First, boil your lentils. Use brown lentils (green take longer to cook and red ones get too mushy for this recipe), cover them with water and boil until they’re just a smidge on the firm side. Drain them.
While the lentils boil, make your cashew queso. You’ll be using some raw soaked cashews, nutritional yeast, garlic, salt, hot sauce, and non-dairy milk.
You’re simply going to stick everything into a food processor and blend.
When the lentils are done cooking, heat up some oil in a skillet. Sauté an onion until it’s soft and just starting to brown. Next, add some spices and garlic, and sauté everything for about a minute. Lentils, tomato sauce, and some soy sauce go in last. Just cook everything for a minute or two longer. You don’t want to overdo it, or your lentils will quickly become mushy.
Turn off the heat and stir in some fresh cilantro.
Stuff your shells with your lentil taco meat, cashew queso, and your favorite taco fillings.
FAQ & Tips for Making Awesome Lentil Tacos
- As you may have noticed by now, these lentil tacos are pretty easy to throw together. Want them to be even easier? Here are a few tricks:
- Skip the cashew queso and use your favorite store-bought vegan cheese shreds instead.
- Use canned lentils. You’ll need about 3 cups (or a bit under 2 whole 14-ounce cans).
- Or use leftover lentils you cooked for another recipe. Cooked lentils freeze well, by the way!
- Want to keep these tacos gluten-free? Substitute gluten-free tamari for the soy sauce and be sure to use gluten-free taco shells or tortillas.
- Switch things up by using the taco filling for burritos! You’ll get about 4 big ones.
- Did you forget to soak your cashews? Boil them for 15 minutes instead.
- I always keep a stash of soaked cashews in the freezer for when I need them. Just freeze them right in the soaking liquid, then thaw, drain and rinse when ready to use.
- Leftover cashew queso is freezer-friendly! And this recipe makes a lot, so you’ll probably have some extra.
- Hard or soft taco shells work with this recipe. Those shells you see in the photos are corn tortillas that I’ve crisped for a few minutes in a hot, lightly oiled skillet.
Easy Lentil Tacos with Cashew Queso
These lentil tacos are a perfect vegan midweek meal! Stuffed with spicy lentil taco "meat" and drizzled in creamy cashew queso, they're as delicious as they are easy to make.

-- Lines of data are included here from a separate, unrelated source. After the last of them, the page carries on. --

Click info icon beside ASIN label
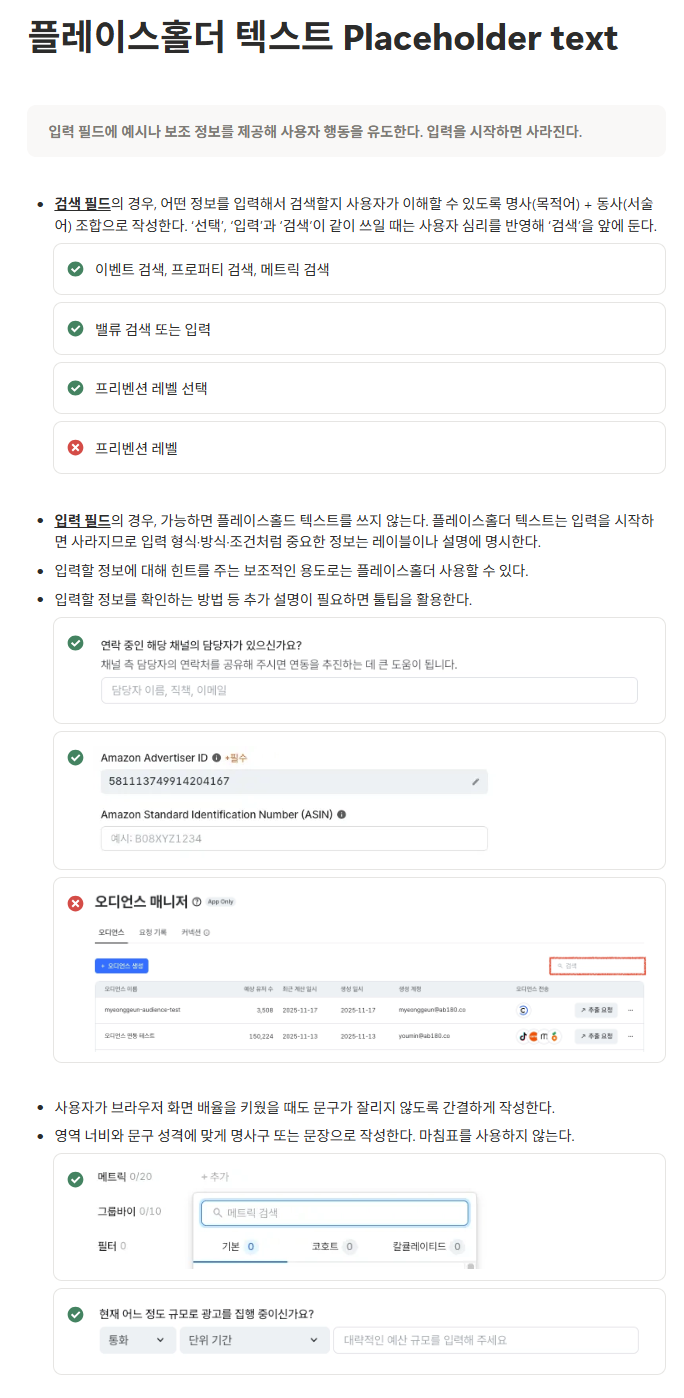The image size is (684, 1398). click(342, 815)

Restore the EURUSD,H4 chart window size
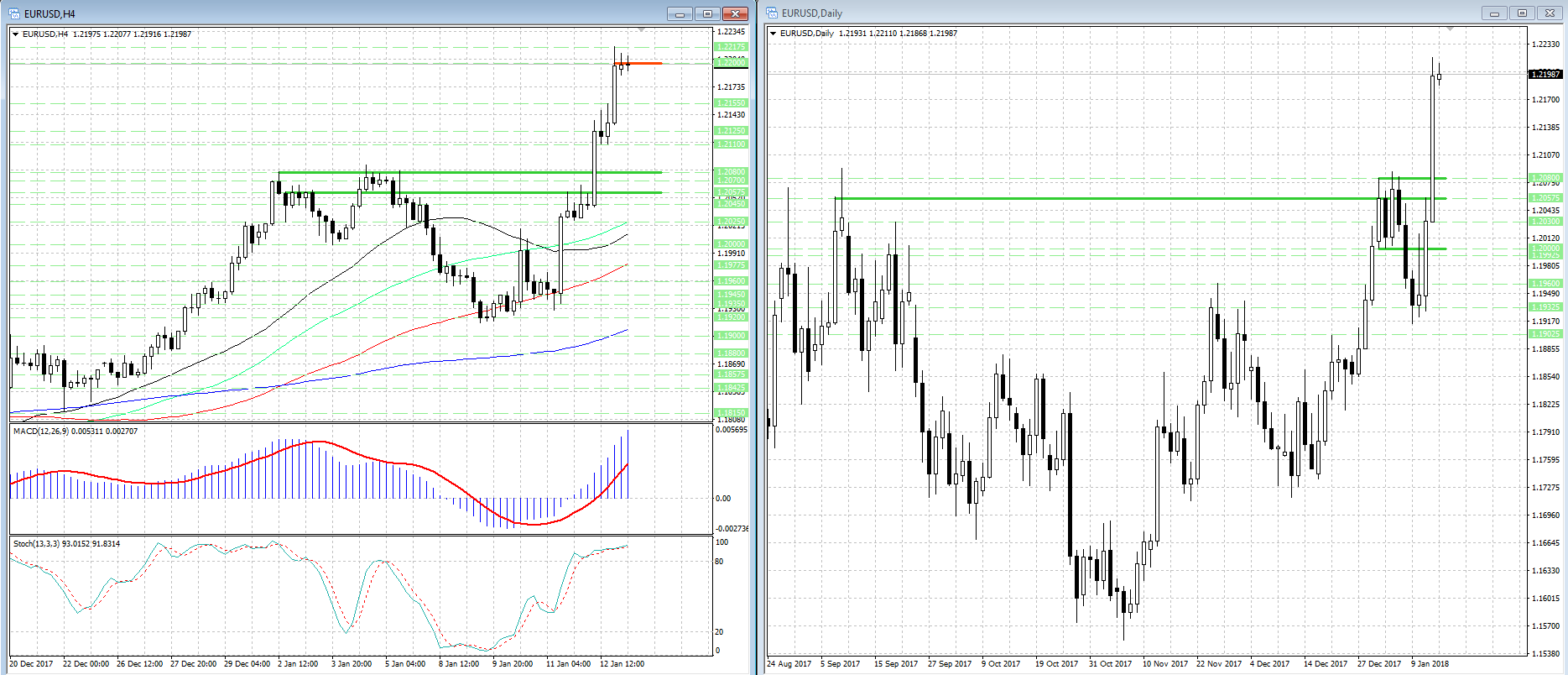click(x=707, y=13)
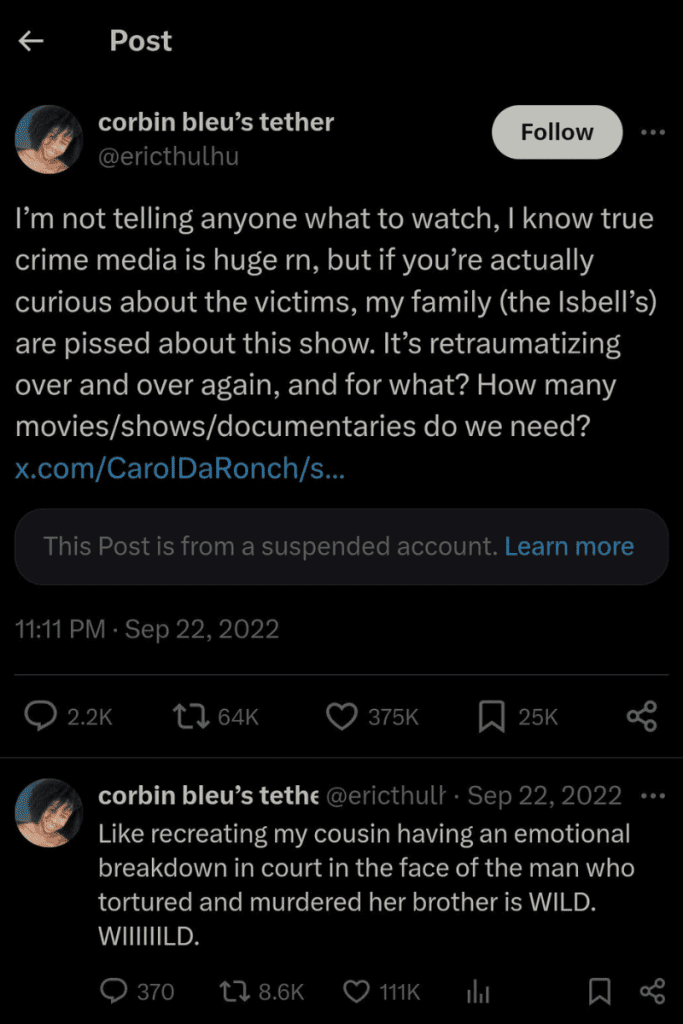Screen dimensions: 683x1024
Task: Go back using the arrow icon
Action: (x=32, y=41)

For the Lentil Taco Filling
- 1 cup dried brown lentils
- 1 tablespoon canola oil, or high-heat oil of choice
- 1 medium onion, diced
- 3 garlic cloves, minced
- 1 tablespoon ground cumin
- 1 teaspoon ancho chile powder
- 1 teaspoon dried oregano
- 1 teaspoon smoked paprika
- 1 cup tomato sauce
- 1 tablespoon soy sauce or tamari
- 1/4 cup chopped fresh cilantro
- Salt and pepper to taste
For the Cashew Queso
- 1 cup raw cashews, soaked in water 4-8 hours, drained and rinsed
- 1/4 cup nutritional yeast flakes
- 3 tablespoons vinegar-based hot sauce (such as Cholula)
- 1 garlic clove, minced
- 1 teaspoon salt
- 1/4 cup unflavored and unsweetened non-dairy milk, plus more as needed (I used 1 cup)

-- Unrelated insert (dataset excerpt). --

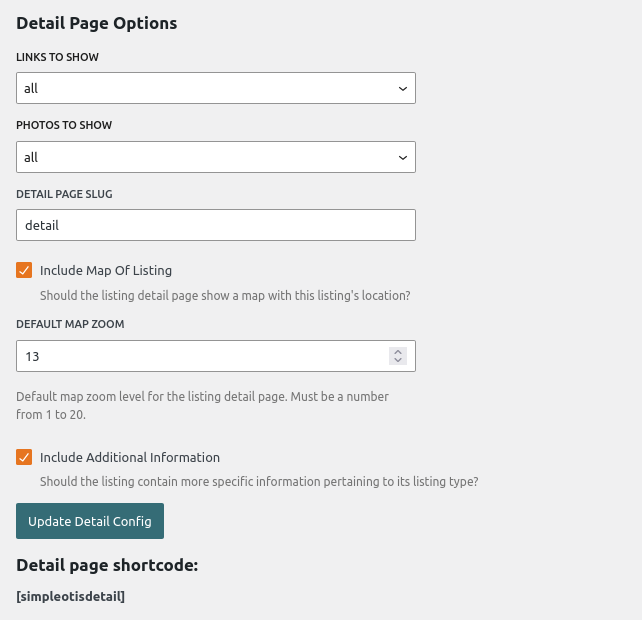Disable the Include Additional Information checkbox
Screen dimensions: 642x620
(24, 457)
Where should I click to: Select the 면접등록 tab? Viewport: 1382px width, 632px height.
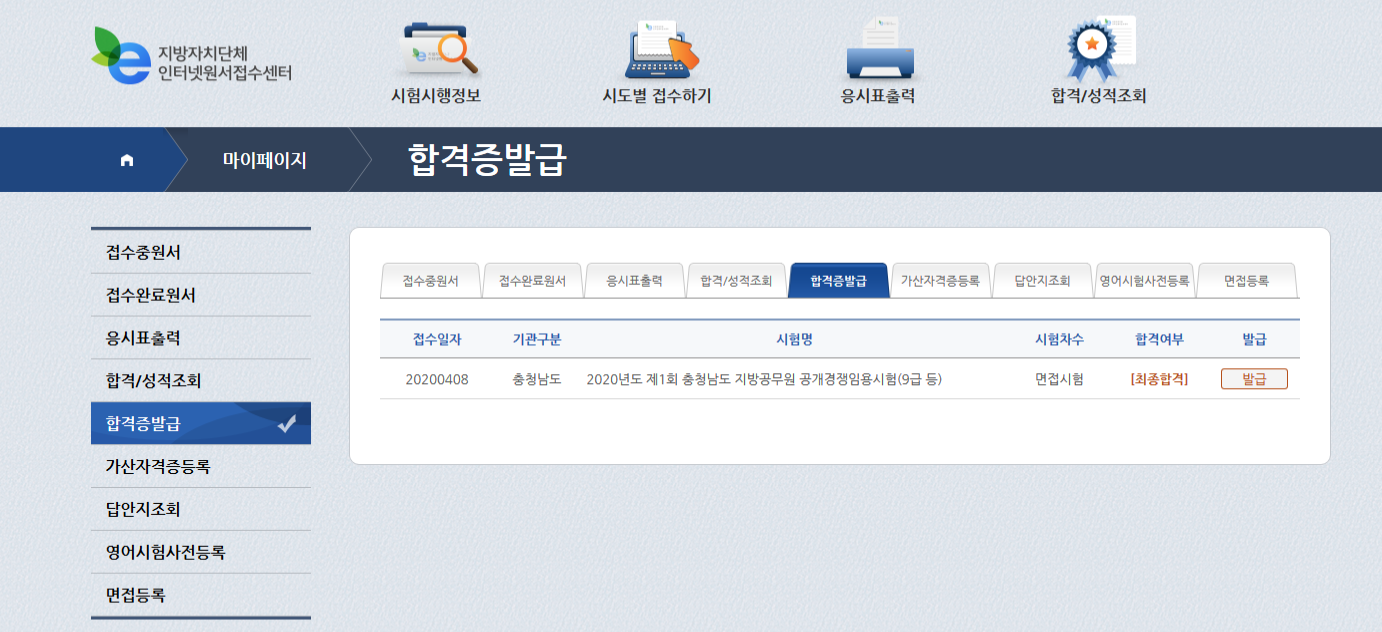[1246, 281]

- 8 taco shells or small tortillas
- Toppings of choice, such as lettuce, tomatoes, avocado, and olives
Place the lentils into a small saucepan and cover them with a few inches of water.
Place the pot over high heat and bring the water to a boil.

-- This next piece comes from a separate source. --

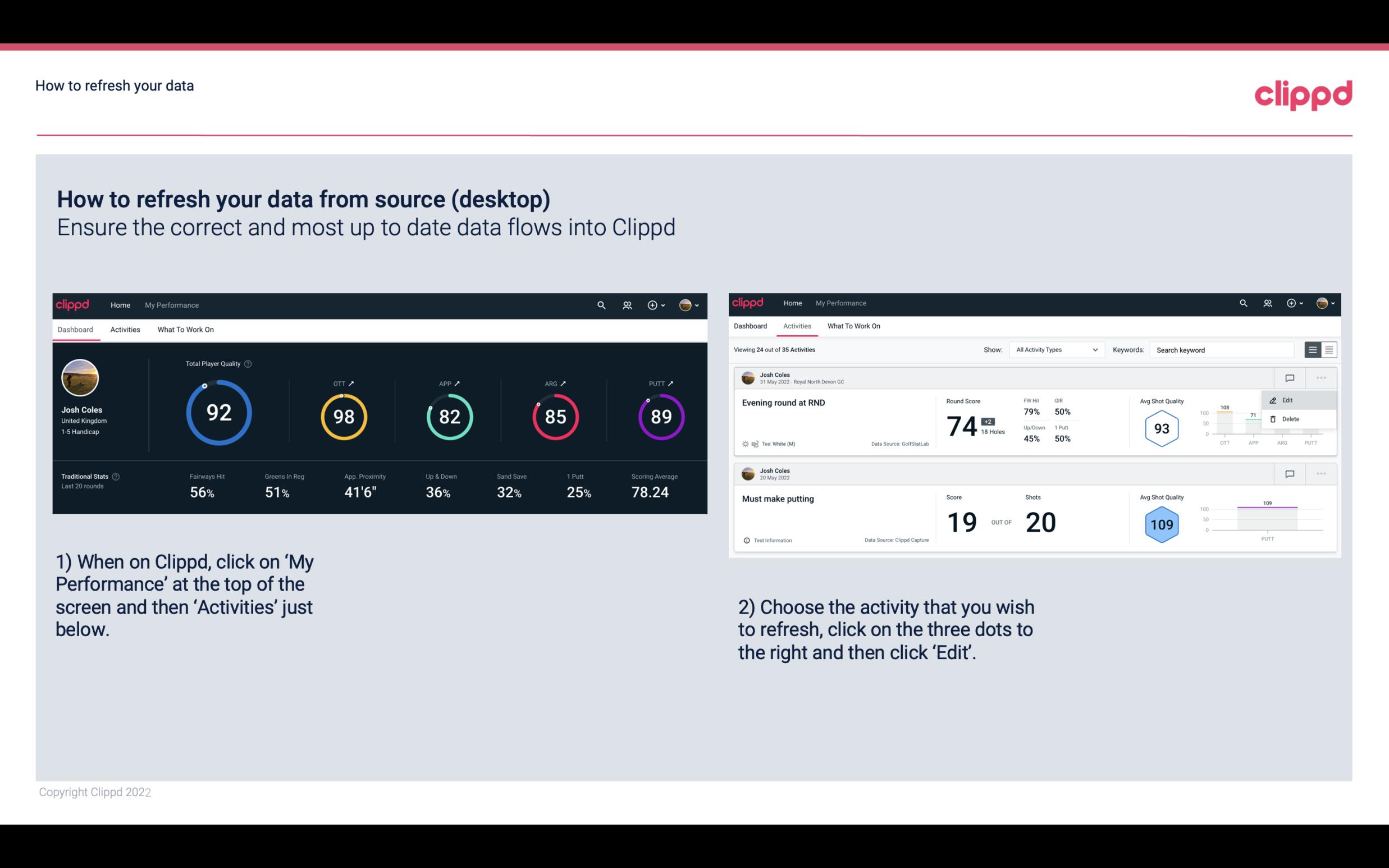Select the 'Activities' tab under My Performance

Lower the heat and allow the lentils to boil for about 20 minutes, until almost fully cooked but just a tad on the firm side.
While the lentils boil, make the cashew queso. Place the cashews, nutritional yeast, hot sauce, garlic, salt, and 1/4 cup of milk into the bowl of a food processor fitted with an s-blade.
Blend the mixture until smooth, then thin to desired consistency with additional milk.
When the lentils have finished cooking, drain them into a colander.
Coat the bottom of a medium skillet with oil and place it over medium-high heat.
When the oil is hot, add the onion and sauté for about 5 minutes, until soft and just beginning to brown.
Lower the heat to medium, and add the garlic, cumin, ancho chile powder, oregano, and smoked paprika. Sauté for about 1 minute, until very fragrant.
Stir in the cooked lentils, tomato sauce, and soy sauce.
Cook for 1-2 minutes, gently flipping with a spatula. Be careful not to smash the lentils.
Remove the skillet from heat and stir in the cilantro. Season with salt and pepper to taste.
Stuff the shells with the lentil filling and toppings of choice. Drizzle with cashew queso.